The President’s Fiscal Year 2016 Budget Request: Building on Priorities for a Strong Elementary and Secondary Education Act


“For all of our children, for their families, their communities, and ultimately, for our nation, let’s choose the path that makes good on the original promise of this law. Let’s choose the path that says that we, as a nation, are serious about real opportunity for every single child.” – Arne Duncan, January 12, 2015

President Obama’s fiscal year 2016 budget request demonstrates the Obama administration’s priority on education as a means to strengthen America’s middle class, help hard-working families, and ensure that every child has the opportunity to fulfill his or her greatest potential. The budget also emphasizes themes that are critical to a reauthorization of the Elementary and Secondary Education Act (ESEA) of 1965. These themes include equity, support for educators, high-quality preschool, and evidence-based innovations, which Secretary Duncan outlined in a recent speech.

In building a new ESEA, we should celebrate America’s real progress toward full educational opportunity and be honest that we have further to go before all students, in all communities, are prepared for life beyond high school. While states, districts, educators, and students across the country are making considerable gains—as demonstrated by the highest high school graduation rate on record—our education system still reflects unacceptable inequities in access to resources, including funding, high-quality teaching, and challenging coursework.

To help address these issues, the 2016 budget provides an increase of $2.7 billion for ESEA programs, including $1 billion for Title I, to ensure that all students—including minority students, students from low-income families, students with disabilities, and English learners—graduate from high school prepared for college and careers. The budget also provides $131 million—an increase of $31 million—for more vigorous enforcement of our nation’s civil rights laws by the Department’s Office for Civil Rights.
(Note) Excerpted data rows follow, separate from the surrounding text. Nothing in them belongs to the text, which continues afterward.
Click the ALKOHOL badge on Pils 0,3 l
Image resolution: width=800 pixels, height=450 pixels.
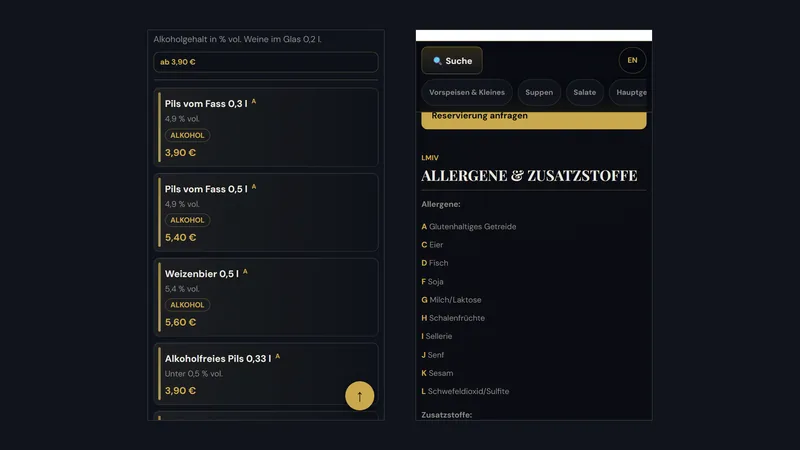[187, 135]
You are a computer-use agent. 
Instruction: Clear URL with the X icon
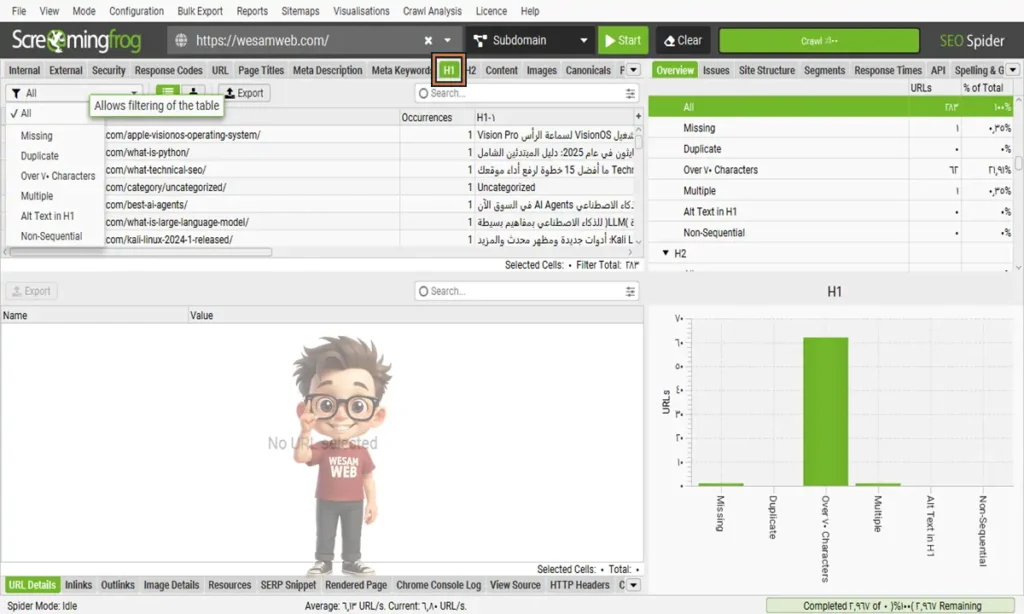click(429, 41)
Learn more about how themes critical to ESEA are included in the fiscal year 2016 budget:

Providing equitable resources for all students

The 2016 budget includes $15.4 billion for Title I grants—an increase of $1 billion—to help schools and districts better serve students from low-income families—specifically, by implementing new, college- and career-ready standards and assessments, closing achievement gaps, turning around low-performing schools, and using new educator evaluation systems to improve instruction and better support teachers.

The budget includes a new Equity and Outcomes pilot for up to ten participating Title I schools and districts. Applicants would demonstrate a commitment to equitably distributing local, state, and federal funding—and, in turn, would have more flexibility when using Title I and other federal funds to support school districts’ comprehensive plans to improve student achievement.
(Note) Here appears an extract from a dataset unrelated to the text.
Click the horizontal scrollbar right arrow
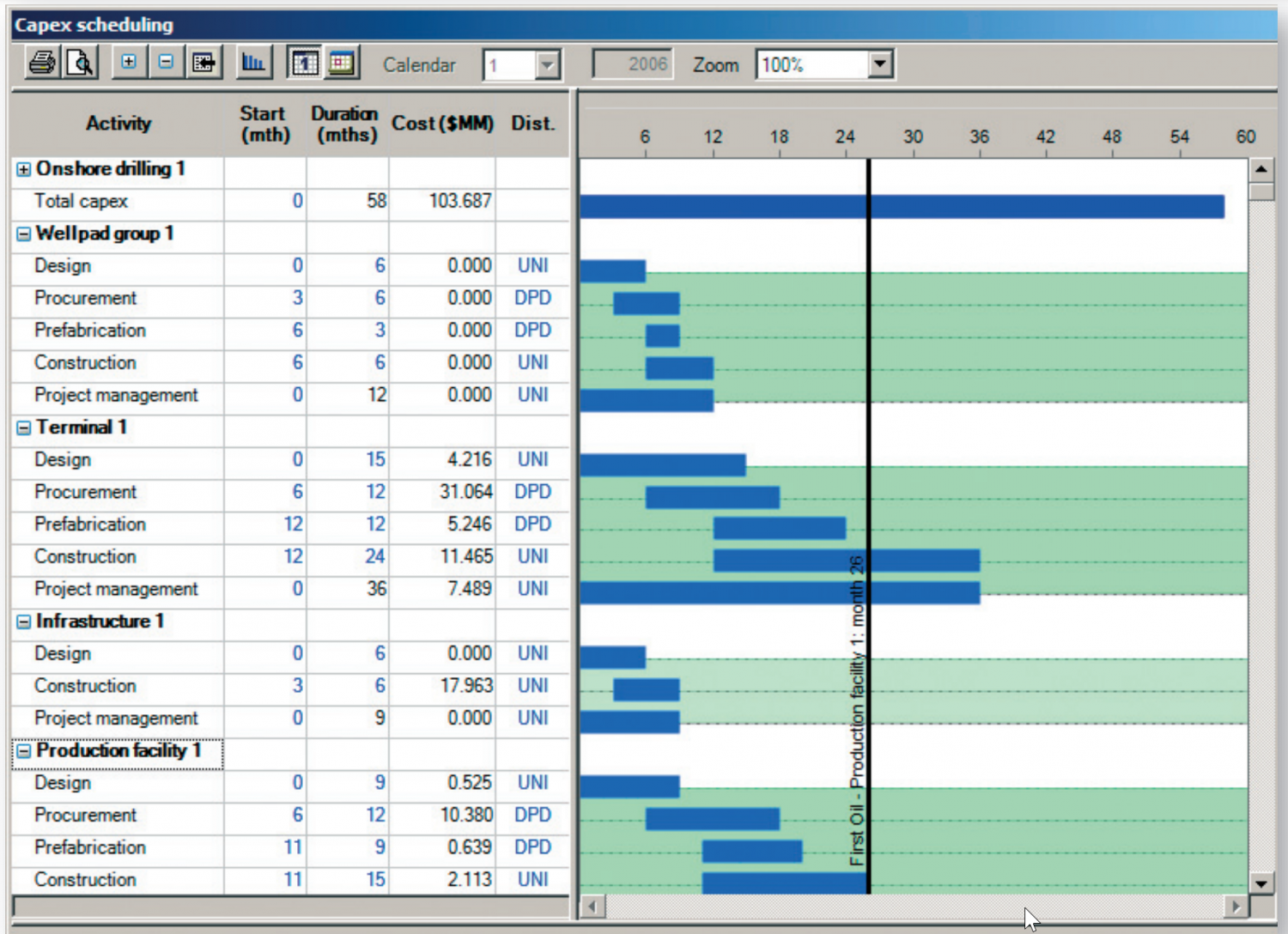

The budget would also strengthen equity of school funding by ensuring that—within every district—state and local funds provide an equal base upon which federal Title I funds can provide the extra support that students in high-poverty schools need.

Making quality early learning opportunities available to all

Including preschool in a strong ESEA reauthorization will help lay a strong foundation for children’s growth and development—which research shows is critical for success in school and in life.
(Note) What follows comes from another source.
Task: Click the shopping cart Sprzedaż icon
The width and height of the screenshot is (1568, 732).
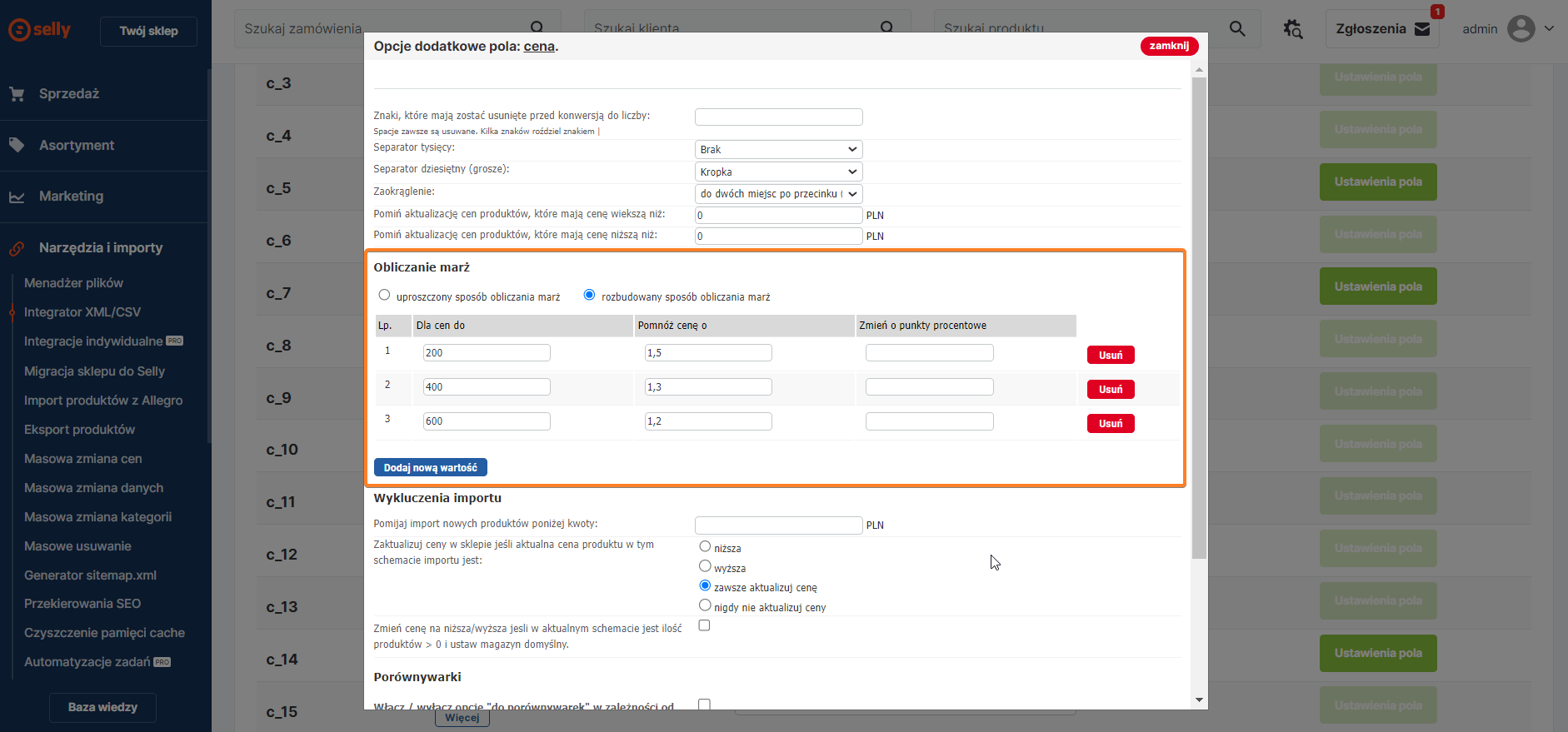Action: (17, 94)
The 2016 budget includes $75 billion in mandatory funds over 10 years for Preschool for All, a program that will help states implement universal high-quality preschool programs that help prepare all 4-year-olds from low- and moderate-income families for success in kindergarten and beyond. It also requests $750 million for Preschool Development grants—a $500 million increase—to help states develop and expand high-quality preschool programs and lay the groundwork for universal preschool under Preschool for All.

Accelerating change in K-12 education

To ensure all students have access to a strong education, the 2016 budget includes $125 million for a new Next Generation High Schools program, which would provide students with challenging and relevant academic and career-relating learning experiences. This program would help more students prepare for, and transition to, postsecondary education and careers.

The 2016 budget also asks for an increase of $180 million—to $300 million—for the Investing in Innovation (i3) program, to develop, validate, and scale up proven education practices and strategies. To encourage the innovative use of federal grants to support evidence-based strategies that improve outcomes for high-need students, the budget requests $100 million for a Leveraging What Works competition.

Supporting great teachers and leaders

Teaching is one of the most important and challenging careers, and of all the school-related factors that impact student academic performance, great teachers matter most. Yet teachers today too often don’t have the preparation, support, opportunities for leadership, or autonomy they need to succeed and be fulfilled in their profession. Similarly, principals often report that they require greater autonomy to support teachers and lead successful schools. That’s why supporting teachers and principals is such a fundamental part of a strong ESEA reauthorization, and the 2016 budget request.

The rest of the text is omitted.